Grief has a profound effect on us. The loss and subsequent absence of a loved one leaves permanent scars on our psyche and often has unexpected and far-reaching repercussions, leaving questions forever unanswered, the path forward forever altered. Spanish director Rodrigo Sorogoyen’s feature Madre contemplates these themes, as he expands on his Oscar-nominated short of the same name.
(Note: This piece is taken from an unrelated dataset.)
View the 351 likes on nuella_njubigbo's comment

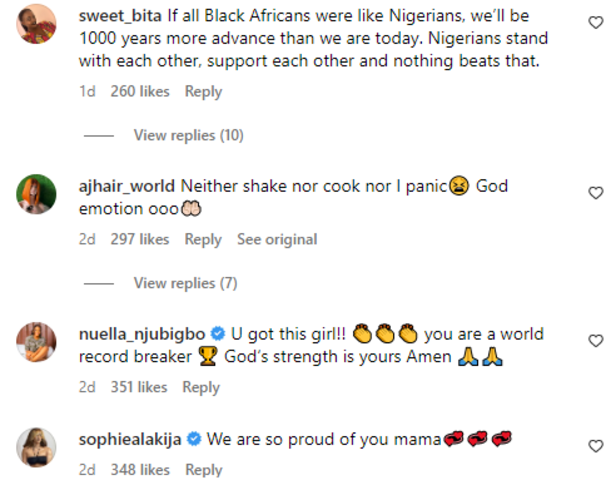click(140, 387)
Indeed, that short acts as a prologue to the rest of the film and it is a heart-stopping 20 minutes of a parent’s worst nightmare. Elena (Nieto) in her apartment with her mother, preparing for an afternoon of errands, receives a call from her 6-year-old son, Iván, who’s on vacation with Elena’s ex-husband, Ramon. Ramon has inexplicably left their child on a beach by himself. Elena frantically tries to calm Iván while trying to determine where he is. The police are no help, and the battery on the young boy’s phone is dying. He tells her that a man has appeared on the otherwise deserted beach, coming his way. She tells him to hide. The man comes closer. We hear the man’s muffled voice ask Iván a question. The phone disconnects. The film cuts to a deserted beach, nothing but the sound of waves. It is a harrowing sequence.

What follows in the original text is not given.